In practice, you’ll rarely construct Series by hand; they appear as columns inside a DataFrame. The quick way to create a small DataFrame is from a dictionary, which maps directly to tibble::tibble():

import numpy as np
num_rows = 5000
rng = np.random.default_rng(seed=7)

buildings = pl.DataFrame({
    "sqft": rng.exponential(scale=1000, size=num_rows),
    "year": rng.integers(low=1995, high=2023, size=num_rows),
    "building_type": rng.choice(["A", "B", "C"], size=num_rows),
})
buildings
shape: (5_000, 3)
sqft year building_type
f64 i64 str
707.529256 1996 "C"
1025.203348 2020 "C"
568.548657 2012 "A"
895.109864 2000 "A"
206.532754 2011 "A"
710.435755 2003 "C"
408.872783 2009 "C"
57.562059 2019 "C"
3728.088949 2020 "C"
686.678345 2011 "C"

This is the Polars equivalent of tibble(sqft = ..., year = ..., building_type = ...).

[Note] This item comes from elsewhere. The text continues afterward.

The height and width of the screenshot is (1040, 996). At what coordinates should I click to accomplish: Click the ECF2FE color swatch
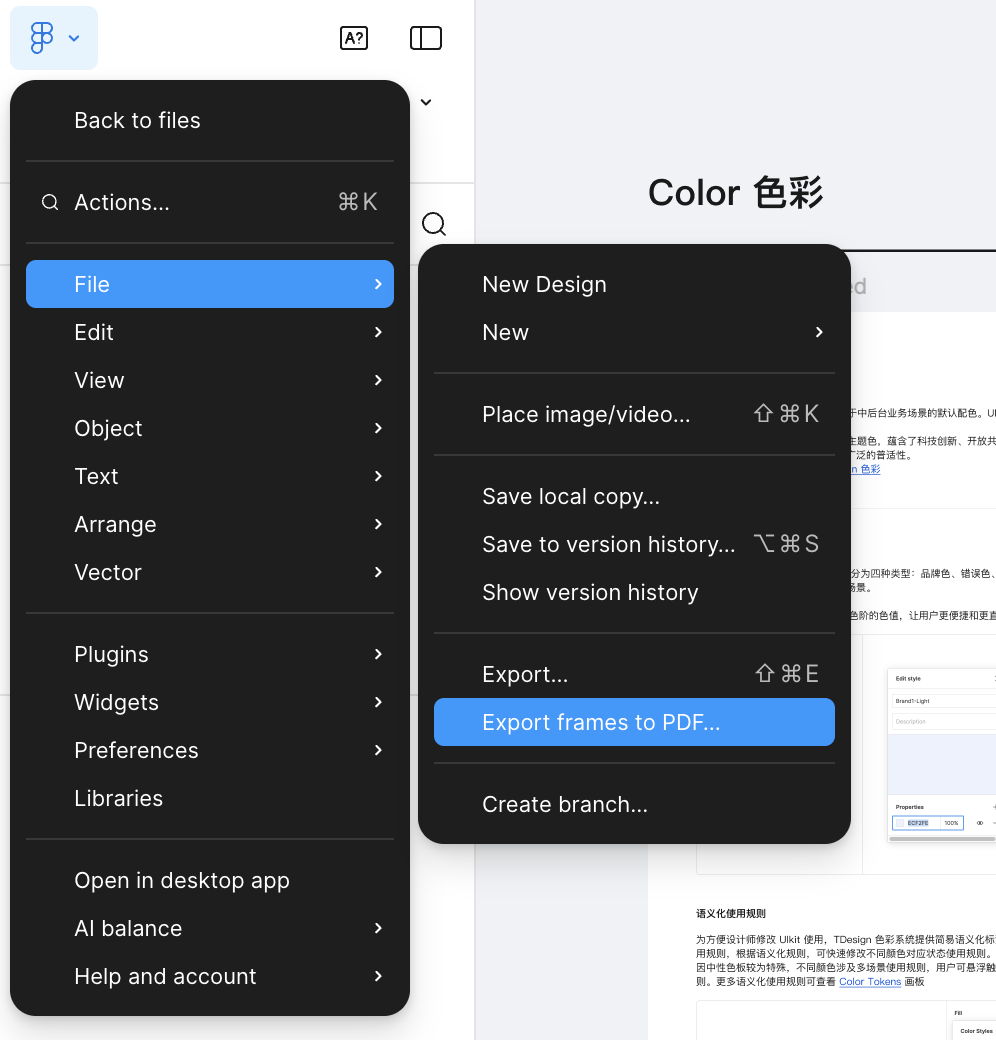(900, 823)
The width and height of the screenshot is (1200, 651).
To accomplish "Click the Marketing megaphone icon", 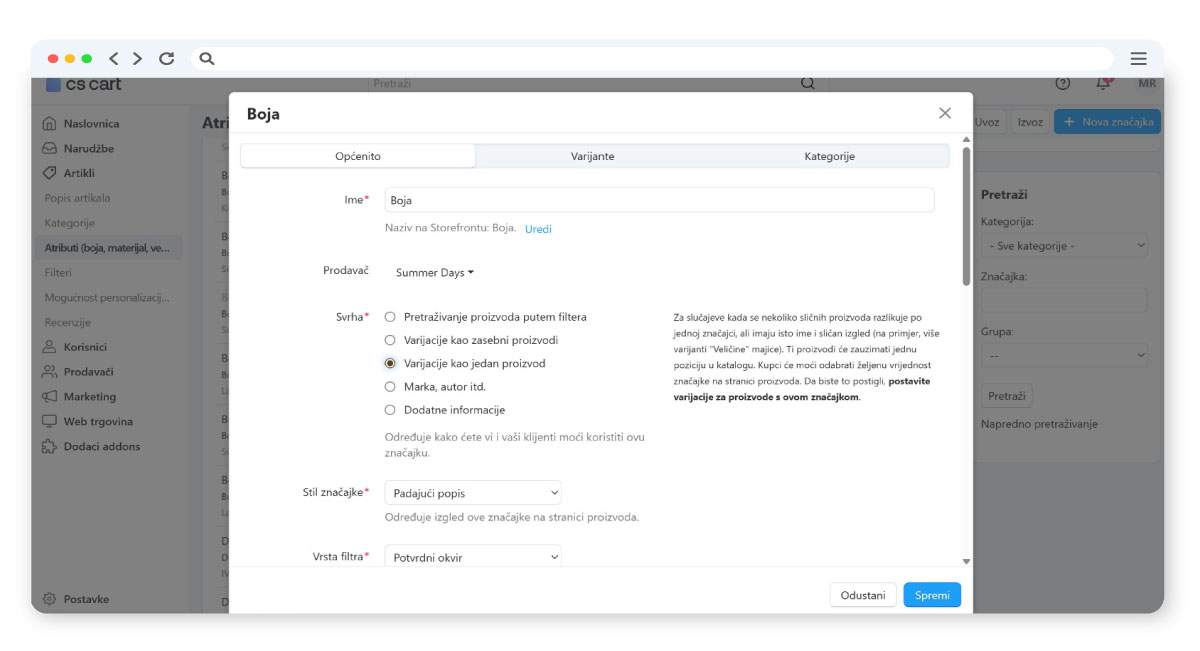I will 49,397.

DataFrames come with several attributes for exploration:

# Get the number of rows
flights.height
999
# Get the number of columns
flights.width
110
# Get a list of column names
flights.columns[:10]
['Year',
 'Quarter',
 'Month',
 'DayofMonth',
 'DayOfWeek',
 'FlightDate',
 'Reporting_Airline',
 'DOT_ID_Reporting_Airline',
 'IATA_CODE_Reporting_Airline',
 'Tail_Number']
# Get a list of column dtypes
flights.dtypes[:10]
[Int64, Int64, Int64, Int64, Int64, String, String, Int64, String, String]
# Get a Schema object mapping column names to their dtype
flights[:,:10].schema
Schema([('Year', Int64),
        ('Quarter', Int64),
        ('Month', Int64),
        ('DayofMonth', Int64),
        ('DayOfWeek', Int64),
        ('FlightDate', String),
        ('Reporting_Airline', String),
        ('DOT_ID_Reporting_Airline', Int64),
        ('IATA_CODE_Reporting_Airline', String),
        ('Tail_Number', String)])

1.3 Summary

Series and DataFrame are the two fundamental building blocks of Polars. Every operation in the chapters that follow — filtering, grouping, joining, reshaping — is expressed as a method call on one of these objects, chained together to form a readable pipeline. The next chapter puts them to work on a real-world dataset.